This seems to be working from IND / US ISP as of 06/12 , 19:05 IST.

willnorris commented 3 years ago

as @brahma19 noted, the immediate problem should be resolved. I'm still working on the longer term solution to try to make sure this doesn't happen again.

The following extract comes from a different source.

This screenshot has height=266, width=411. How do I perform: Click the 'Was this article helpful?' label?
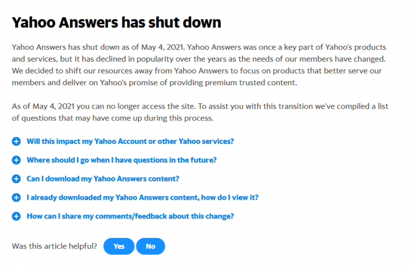[x=54, y=247]
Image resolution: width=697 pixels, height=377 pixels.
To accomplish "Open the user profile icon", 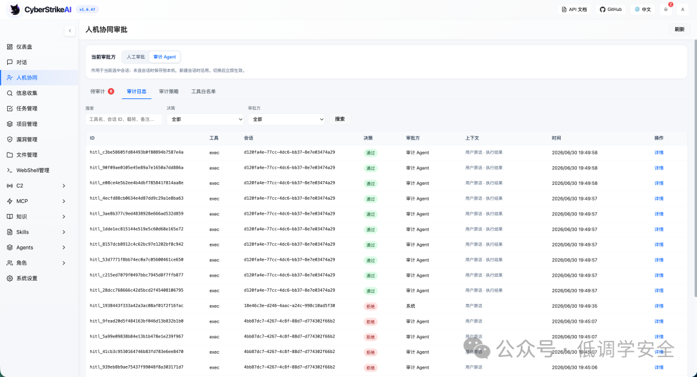I will [x=683, y=9].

pjfanning commented 2 years ago

@willnorris this is happening again today

Would it be possible to publish hadoop-lzo to oss.sonatype.org like most companies do? Jars published to oss.sonatype.org end up being duplicated around many maven repos, most notably https://repo1.maven.org/

2022-03-23T12:57:08.1776904Z [ERROR] Failed to execute goal on project zeppelin-scalding_2.10: Could not resolve dependencies for project org.apache.zeppelin:zeppelin-scalding_2.10:jar:0.11.0-SNAPSHOT: Could not transfer artifact com.hadoop.gplcompression:hadoop-lzo:jar:0.4.19 from/to twitter (https://maven.twttr.com): transfer failed for https://maven.twttr.com/com/hadoop/gplcompression/hadoop-lzo/0.4.19/hadoop-lzo-0.4.19.jar, status: 503 Service Unavailable -> [Help 1]
willnorris commented 2 years ago

Gah! Thanks for letting me know. I'll get into it today.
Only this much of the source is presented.